◆ **YOUR GOAL**: Restate, word for word and with nothing added, the lines from the one containing "Viewport: 210px width, 131px" through the last line of the material below.

◆ **ENTRIES PROVIDED**:
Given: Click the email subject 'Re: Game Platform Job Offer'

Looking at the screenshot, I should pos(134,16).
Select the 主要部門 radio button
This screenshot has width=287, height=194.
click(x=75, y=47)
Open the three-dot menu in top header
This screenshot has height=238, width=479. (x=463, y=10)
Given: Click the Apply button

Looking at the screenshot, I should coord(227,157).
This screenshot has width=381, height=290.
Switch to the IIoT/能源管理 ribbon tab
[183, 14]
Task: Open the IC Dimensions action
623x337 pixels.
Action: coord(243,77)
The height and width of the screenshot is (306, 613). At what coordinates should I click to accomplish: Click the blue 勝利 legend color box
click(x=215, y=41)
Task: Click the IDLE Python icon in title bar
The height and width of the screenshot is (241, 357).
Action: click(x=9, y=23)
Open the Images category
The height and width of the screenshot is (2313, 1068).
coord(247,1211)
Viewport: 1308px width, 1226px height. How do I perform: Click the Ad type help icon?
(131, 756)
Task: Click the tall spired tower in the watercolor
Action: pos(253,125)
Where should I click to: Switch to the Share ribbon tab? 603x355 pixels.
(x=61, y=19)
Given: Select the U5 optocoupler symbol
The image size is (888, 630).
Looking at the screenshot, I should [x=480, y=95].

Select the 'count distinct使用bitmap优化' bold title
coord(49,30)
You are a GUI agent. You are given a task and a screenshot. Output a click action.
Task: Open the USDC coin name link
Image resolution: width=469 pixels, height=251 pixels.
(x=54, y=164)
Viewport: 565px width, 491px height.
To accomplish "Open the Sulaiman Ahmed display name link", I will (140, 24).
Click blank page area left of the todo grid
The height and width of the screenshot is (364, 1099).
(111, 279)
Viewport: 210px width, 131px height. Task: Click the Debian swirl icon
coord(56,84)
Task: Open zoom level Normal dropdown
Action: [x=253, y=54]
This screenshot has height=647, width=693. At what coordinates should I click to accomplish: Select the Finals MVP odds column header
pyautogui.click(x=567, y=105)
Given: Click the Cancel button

◆ **FINISHED TASK**:
Viewport: 210px width, 131px height. Task: Click the Debian swirl icon
coord(56,84)
Task: Open zoom level Normal dropdown
Action: [x=253, y=54]
This screenshot has height=647, width=693. At what coordinates should I click to accomplish: Select the Finals MVP odds column header
pyautogui.click(x=567, y=105)
Given: Click the Cancel button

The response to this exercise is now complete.